I should have had a comeback. Mocked the fact he never even got his underpants off.
But I’d yet to develop that much sass. So, instead, shocked and humiliated, I ran out of the party, distraught but not wanting to return yet to the group home. I’d find no sympathy there.
So I went to Jerry’s house.
Who is Jerry?
Was.
Who was Jerry?
I knew him from class, a decent guy who’d always been kind to me even though we had nothing in common. I mean he’d invited me to one of his Dungeons and Dragons game nights. Can you imagine?
Jerry wore big glasses, corduroys, and a shy smile. He had the biggest crush on me, though I took no notice of him because I’d been so hard up for Rich. In his defense, Rich had been hard, too, for a few seconds.
I snuck along the side of Jerry’s house using the shadows to hide my approach until I reached a basement window. Jerry’s bedroom window. A peek inside showed Jerry in bed reading some thick book.
A tap on the glass drew his attention. He immediately popped up and unlocked the window, easing it open so I could squeeze through.
A real gentleman, he placed his hands on his hips and helped me to the floor. And didn’t cop a feel—unlike my doctor at my annual checkup.
“Bambi, what are you doing here?”
Rather than answer, I kissed him.
I wanted to forget what had happened that night. Wanted to salvage what was supposed to be a special defining moment in my life. Everyone in school called me a slut.
Me, a fucking virgin.
Not anymore. Rich might have failed me, but perhaps that was for the best because now I could instead lose my virginity to someone who actually liked me.
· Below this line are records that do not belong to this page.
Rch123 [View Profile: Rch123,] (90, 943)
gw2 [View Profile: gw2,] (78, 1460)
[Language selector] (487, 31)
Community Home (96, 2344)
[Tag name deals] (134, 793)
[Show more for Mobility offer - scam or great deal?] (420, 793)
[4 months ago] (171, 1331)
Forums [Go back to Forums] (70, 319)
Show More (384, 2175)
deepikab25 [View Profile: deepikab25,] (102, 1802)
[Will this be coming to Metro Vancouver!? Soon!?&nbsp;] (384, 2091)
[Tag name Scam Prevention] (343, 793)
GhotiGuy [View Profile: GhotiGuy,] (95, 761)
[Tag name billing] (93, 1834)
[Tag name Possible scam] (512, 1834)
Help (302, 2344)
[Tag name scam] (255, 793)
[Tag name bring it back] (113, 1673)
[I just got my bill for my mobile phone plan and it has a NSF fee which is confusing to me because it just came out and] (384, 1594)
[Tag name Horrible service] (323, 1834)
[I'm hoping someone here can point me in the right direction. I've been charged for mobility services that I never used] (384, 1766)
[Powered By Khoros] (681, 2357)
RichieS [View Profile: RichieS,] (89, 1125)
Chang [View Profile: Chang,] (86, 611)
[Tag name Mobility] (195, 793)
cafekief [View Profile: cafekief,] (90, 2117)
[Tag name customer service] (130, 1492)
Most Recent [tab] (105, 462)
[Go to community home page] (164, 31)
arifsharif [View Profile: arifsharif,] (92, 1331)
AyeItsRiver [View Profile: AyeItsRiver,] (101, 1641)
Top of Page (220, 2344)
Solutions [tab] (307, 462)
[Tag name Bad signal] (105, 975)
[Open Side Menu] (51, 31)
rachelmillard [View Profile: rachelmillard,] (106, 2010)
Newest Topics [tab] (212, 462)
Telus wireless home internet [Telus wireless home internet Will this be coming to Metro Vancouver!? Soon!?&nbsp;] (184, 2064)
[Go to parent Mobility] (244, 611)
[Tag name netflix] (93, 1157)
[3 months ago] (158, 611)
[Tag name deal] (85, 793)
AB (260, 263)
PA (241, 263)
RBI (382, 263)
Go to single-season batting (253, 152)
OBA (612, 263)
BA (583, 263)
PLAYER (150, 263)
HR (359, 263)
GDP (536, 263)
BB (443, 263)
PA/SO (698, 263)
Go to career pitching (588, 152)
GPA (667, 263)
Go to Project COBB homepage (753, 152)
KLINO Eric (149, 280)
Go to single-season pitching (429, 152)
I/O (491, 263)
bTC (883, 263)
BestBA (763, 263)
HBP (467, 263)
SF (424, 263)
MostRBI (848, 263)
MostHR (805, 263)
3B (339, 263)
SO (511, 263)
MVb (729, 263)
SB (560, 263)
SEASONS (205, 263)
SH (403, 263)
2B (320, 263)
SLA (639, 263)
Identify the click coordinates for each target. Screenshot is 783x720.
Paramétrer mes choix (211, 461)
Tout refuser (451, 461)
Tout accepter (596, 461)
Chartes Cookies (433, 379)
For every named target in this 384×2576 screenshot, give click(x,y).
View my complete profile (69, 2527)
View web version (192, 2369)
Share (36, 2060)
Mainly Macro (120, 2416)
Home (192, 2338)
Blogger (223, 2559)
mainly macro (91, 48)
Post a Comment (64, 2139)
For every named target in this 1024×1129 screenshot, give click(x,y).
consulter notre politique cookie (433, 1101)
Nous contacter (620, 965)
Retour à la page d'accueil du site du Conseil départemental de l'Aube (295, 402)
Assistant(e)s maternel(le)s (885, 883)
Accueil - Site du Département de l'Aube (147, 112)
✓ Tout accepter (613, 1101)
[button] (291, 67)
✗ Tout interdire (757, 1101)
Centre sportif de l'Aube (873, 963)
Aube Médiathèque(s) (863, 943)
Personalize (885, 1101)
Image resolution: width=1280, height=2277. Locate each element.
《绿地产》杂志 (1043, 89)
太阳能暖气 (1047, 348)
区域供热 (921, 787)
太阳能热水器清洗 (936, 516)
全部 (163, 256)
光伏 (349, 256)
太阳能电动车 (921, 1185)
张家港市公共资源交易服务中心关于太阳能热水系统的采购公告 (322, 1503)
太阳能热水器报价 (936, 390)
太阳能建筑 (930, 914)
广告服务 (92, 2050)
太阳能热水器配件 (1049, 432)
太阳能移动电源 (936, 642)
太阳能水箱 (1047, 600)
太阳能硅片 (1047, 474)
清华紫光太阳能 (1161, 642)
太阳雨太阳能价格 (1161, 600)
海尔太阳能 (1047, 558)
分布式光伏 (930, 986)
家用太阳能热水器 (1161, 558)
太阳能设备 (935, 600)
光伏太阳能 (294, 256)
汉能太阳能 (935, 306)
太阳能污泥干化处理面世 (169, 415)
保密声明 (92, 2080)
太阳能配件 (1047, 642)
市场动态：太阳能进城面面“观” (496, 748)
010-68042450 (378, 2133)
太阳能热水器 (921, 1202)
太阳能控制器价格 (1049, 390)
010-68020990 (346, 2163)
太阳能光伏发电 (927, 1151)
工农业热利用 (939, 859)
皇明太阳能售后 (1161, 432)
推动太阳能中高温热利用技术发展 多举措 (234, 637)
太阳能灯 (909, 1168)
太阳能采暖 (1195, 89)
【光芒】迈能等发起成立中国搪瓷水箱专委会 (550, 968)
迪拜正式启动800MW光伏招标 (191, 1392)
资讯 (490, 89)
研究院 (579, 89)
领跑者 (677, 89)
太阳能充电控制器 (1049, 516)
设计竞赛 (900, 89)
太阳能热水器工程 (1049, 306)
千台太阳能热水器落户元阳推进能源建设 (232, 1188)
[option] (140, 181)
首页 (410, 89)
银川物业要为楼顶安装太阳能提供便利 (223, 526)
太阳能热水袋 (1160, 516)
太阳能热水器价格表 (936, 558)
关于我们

To his credit, Jerry didn’t come prematurely. Poor Jerry actually lasted long enough that I orgasmed.
Unfortunately, that’s not a good thing when you’re fucking a succubus.
Jerry died with a smile on his face and his dick still at attention. Which was why it took me a moment to realize I straddled a corpse.
Traumatizing!
And panic worthy.
Despite being raised by a succubus, I had no fucking clue what had happened. Didn’t understand why that sweet boy no longer breathed.
I thought about fleeing the scene, but there was no easy way to remove all the DNA evidence. Running would only make me look guilty, so I screamed until Jerry’s parents came down. The police were called, and I played the traumatized virgin. Everyone bought the tears. Tears that weren’t actually fake. I felt bad about what happened to Jerry.
Ultimately, the autopsy said that he died of a heart attack.
To say I was a little traumatized would be an understatement. But I didn’t let that stop me from having sex again—or having my revenge on Rich.